*Exercise directions:*
Copy out each line featuring the string "flag" from the entries beneath.

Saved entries
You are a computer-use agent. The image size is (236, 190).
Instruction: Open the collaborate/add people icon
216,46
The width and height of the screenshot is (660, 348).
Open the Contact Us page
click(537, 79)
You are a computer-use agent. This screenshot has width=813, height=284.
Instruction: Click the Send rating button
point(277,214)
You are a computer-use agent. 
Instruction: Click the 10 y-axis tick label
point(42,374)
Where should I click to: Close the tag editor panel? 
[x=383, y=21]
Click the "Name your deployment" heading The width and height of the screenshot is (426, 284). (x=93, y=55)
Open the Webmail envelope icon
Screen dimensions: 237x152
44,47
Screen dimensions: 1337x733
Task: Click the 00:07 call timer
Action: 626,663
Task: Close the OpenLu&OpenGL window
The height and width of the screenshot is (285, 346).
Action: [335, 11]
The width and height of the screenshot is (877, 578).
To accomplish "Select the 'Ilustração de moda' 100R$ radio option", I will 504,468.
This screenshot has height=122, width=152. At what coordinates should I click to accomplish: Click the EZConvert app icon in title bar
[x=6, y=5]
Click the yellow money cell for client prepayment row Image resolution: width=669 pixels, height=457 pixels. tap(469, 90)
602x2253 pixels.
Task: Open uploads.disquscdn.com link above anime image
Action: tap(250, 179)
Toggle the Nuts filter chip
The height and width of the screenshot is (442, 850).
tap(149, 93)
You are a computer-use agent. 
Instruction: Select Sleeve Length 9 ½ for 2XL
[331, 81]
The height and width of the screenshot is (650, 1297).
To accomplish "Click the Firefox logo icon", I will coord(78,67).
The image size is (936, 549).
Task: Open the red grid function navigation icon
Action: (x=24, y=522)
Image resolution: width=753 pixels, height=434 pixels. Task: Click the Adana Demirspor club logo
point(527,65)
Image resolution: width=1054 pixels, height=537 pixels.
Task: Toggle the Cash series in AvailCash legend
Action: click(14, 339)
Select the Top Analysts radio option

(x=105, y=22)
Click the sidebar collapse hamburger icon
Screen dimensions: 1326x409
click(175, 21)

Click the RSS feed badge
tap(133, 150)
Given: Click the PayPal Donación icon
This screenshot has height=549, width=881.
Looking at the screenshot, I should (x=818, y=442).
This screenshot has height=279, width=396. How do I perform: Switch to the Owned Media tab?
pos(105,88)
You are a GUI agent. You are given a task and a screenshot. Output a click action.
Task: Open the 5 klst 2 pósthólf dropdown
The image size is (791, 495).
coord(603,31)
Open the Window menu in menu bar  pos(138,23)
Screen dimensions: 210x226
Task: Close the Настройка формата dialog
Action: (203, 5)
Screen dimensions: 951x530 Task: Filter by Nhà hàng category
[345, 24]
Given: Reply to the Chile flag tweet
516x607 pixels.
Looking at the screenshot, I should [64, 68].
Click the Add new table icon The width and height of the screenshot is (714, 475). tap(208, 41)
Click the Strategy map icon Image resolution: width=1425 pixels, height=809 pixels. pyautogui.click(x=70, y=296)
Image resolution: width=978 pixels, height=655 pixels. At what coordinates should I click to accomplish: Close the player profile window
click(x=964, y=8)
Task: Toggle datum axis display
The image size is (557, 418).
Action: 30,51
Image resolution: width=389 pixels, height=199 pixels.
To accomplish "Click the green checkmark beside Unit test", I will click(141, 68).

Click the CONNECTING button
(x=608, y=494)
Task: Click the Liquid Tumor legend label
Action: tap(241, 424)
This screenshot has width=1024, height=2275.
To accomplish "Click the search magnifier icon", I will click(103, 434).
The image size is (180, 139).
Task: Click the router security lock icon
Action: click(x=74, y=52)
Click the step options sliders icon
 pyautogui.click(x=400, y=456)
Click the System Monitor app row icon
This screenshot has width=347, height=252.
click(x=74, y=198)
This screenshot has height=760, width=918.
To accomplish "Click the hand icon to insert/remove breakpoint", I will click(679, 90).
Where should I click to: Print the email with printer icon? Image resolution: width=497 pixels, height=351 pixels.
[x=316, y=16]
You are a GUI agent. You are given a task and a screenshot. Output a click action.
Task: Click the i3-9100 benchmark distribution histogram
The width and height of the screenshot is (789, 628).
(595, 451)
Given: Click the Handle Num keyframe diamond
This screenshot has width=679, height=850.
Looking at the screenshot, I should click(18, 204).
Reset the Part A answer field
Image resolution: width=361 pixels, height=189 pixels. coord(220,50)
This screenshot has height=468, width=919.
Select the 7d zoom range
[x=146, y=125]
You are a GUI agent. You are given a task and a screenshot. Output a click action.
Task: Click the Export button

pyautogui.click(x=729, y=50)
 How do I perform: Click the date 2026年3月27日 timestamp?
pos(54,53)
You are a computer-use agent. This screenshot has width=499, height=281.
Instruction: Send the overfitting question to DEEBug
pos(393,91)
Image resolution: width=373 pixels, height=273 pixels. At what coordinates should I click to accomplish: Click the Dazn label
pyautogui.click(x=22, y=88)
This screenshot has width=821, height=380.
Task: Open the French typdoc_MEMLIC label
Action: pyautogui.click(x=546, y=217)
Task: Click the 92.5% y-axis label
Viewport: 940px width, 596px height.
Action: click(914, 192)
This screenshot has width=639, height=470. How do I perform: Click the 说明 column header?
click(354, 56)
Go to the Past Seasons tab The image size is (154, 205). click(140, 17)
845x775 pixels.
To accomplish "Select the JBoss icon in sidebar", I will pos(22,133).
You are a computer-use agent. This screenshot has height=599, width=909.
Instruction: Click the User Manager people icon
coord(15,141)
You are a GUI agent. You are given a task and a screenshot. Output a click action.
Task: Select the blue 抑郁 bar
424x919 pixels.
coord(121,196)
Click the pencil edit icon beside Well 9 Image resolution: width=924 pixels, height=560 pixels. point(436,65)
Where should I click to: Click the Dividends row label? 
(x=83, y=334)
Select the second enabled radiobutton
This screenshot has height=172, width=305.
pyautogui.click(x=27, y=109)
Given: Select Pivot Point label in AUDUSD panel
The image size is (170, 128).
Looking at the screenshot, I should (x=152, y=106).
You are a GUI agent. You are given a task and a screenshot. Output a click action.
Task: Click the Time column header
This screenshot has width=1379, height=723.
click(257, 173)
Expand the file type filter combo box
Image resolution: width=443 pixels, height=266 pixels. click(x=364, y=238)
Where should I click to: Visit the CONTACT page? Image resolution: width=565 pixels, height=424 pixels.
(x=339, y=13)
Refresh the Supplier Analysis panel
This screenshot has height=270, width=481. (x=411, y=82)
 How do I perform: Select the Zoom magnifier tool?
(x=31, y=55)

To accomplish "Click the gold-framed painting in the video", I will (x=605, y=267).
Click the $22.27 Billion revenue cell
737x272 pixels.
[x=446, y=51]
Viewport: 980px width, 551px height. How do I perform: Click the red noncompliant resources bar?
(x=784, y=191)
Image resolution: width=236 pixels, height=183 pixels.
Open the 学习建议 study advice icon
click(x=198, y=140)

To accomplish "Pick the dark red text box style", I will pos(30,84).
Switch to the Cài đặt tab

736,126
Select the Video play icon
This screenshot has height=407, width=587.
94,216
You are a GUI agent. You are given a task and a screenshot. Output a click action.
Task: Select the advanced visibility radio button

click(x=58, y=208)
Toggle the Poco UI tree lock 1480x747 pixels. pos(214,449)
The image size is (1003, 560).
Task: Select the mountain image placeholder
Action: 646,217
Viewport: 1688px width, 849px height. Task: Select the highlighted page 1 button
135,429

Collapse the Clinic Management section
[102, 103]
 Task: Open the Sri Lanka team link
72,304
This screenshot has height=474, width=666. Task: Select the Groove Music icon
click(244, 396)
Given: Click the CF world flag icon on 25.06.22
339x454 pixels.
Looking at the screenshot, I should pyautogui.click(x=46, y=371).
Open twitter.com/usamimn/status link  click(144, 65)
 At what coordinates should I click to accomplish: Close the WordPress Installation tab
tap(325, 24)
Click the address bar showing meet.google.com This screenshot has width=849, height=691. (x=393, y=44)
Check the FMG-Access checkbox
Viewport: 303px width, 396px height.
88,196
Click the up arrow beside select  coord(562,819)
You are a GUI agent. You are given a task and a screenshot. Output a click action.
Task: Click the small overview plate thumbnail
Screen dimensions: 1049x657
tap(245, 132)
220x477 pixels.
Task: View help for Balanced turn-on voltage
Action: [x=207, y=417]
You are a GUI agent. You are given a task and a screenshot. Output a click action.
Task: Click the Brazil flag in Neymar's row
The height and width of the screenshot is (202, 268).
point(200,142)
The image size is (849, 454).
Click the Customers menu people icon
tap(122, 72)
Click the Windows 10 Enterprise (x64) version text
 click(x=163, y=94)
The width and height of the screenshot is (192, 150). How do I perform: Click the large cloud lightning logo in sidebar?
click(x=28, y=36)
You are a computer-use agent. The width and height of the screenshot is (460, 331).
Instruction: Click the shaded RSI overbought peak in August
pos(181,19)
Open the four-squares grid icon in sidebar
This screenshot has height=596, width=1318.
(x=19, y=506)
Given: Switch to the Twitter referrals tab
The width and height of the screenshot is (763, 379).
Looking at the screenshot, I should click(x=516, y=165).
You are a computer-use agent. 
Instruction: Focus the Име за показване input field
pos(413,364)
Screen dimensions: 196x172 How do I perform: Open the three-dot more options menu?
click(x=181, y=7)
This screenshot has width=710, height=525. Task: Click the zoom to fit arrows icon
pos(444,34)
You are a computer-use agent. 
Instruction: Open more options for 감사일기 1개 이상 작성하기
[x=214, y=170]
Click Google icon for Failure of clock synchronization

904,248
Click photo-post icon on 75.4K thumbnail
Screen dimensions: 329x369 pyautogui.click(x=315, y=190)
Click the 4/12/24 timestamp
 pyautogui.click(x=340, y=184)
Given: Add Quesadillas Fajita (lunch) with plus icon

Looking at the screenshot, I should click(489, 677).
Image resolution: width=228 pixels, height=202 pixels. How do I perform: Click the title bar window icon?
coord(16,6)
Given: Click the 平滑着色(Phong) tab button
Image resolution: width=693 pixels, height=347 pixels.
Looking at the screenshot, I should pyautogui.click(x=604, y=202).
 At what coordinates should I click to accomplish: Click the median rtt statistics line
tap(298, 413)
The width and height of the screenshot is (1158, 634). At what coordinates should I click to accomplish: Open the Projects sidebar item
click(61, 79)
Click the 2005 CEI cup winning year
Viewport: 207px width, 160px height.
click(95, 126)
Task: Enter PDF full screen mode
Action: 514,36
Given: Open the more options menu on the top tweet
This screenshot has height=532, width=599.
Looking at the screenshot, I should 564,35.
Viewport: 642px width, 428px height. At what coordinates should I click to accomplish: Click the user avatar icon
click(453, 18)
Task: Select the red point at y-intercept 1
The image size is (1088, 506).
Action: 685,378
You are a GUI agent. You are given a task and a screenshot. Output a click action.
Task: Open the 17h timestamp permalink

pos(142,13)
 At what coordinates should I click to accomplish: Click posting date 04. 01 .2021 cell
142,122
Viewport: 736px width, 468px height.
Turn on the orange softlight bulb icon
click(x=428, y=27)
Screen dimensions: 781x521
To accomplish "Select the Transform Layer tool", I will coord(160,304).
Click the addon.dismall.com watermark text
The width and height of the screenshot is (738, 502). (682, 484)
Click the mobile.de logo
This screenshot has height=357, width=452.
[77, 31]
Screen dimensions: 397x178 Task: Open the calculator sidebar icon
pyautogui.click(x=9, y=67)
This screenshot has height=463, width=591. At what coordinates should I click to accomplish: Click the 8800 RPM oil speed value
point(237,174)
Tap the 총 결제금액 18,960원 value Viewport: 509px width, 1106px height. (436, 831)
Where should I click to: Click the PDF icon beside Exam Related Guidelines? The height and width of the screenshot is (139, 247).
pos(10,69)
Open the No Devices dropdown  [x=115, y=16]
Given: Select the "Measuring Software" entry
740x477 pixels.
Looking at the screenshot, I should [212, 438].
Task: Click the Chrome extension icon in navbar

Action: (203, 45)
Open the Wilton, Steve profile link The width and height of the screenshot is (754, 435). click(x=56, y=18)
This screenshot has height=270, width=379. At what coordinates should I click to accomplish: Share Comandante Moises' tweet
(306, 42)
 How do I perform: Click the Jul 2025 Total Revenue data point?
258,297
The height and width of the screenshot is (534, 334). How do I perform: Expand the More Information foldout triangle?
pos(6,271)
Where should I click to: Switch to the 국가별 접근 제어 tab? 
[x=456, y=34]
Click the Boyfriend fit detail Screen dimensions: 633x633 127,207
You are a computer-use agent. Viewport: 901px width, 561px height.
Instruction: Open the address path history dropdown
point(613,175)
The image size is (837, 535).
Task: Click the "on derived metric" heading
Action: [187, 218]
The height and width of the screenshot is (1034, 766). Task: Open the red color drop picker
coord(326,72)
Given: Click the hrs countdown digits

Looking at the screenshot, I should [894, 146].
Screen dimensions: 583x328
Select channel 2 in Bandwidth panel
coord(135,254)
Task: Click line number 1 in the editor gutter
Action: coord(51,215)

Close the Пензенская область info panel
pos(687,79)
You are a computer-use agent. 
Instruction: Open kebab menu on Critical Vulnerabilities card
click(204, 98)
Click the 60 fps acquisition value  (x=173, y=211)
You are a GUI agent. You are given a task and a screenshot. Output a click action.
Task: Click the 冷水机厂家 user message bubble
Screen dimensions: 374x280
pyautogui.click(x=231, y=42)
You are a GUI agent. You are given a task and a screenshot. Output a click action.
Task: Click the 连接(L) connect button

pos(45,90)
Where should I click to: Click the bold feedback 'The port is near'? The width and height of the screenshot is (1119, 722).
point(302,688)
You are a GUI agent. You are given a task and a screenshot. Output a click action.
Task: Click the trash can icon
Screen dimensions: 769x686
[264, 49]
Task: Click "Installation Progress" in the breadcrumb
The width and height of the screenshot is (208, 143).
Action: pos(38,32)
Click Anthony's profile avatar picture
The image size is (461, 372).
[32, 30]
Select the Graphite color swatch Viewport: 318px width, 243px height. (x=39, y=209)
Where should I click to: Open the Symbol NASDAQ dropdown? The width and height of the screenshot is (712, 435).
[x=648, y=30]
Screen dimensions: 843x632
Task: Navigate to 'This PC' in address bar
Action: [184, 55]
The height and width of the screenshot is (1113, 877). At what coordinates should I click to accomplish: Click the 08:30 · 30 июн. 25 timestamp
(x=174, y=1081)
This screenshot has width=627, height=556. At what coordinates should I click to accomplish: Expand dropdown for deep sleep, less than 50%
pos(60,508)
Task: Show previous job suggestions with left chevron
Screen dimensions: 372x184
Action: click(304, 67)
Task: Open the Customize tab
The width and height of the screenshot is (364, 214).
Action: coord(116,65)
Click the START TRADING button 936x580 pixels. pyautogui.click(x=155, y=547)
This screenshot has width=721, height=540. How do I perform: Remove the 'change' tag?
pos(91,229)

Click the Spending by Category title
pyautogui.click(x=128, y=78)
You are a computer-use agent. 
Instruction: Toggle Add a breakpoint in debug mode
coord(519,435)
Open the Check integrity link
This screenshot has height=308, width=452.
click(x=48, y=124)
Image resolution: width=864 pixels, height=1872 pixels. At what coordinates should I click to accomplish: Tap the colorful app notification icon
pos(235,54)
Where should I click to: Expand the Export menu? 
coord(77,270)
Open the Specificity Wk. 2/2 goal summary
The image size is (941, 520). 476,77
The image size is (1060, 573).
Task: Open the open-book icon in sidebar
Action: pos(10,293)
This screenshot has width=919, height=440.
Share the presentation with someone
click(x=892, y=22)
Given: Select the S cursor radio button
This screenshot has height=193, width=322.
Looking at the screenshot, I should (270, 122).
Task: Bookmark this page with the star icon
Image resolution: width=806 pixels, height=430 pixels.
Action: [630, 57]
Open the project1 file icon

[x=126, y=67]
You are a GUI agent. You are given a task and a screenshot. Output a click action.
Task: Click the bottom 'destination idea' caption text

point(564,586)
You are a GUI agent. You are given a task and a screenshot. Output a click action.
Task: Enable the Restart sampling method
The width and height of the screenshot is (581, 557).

*Exercise solution:*
Given: Reply to the Chile flag tweet
Given: Click the CF world flag icon on 25.06.22
Task: Click the Brazil flag in Neymar's row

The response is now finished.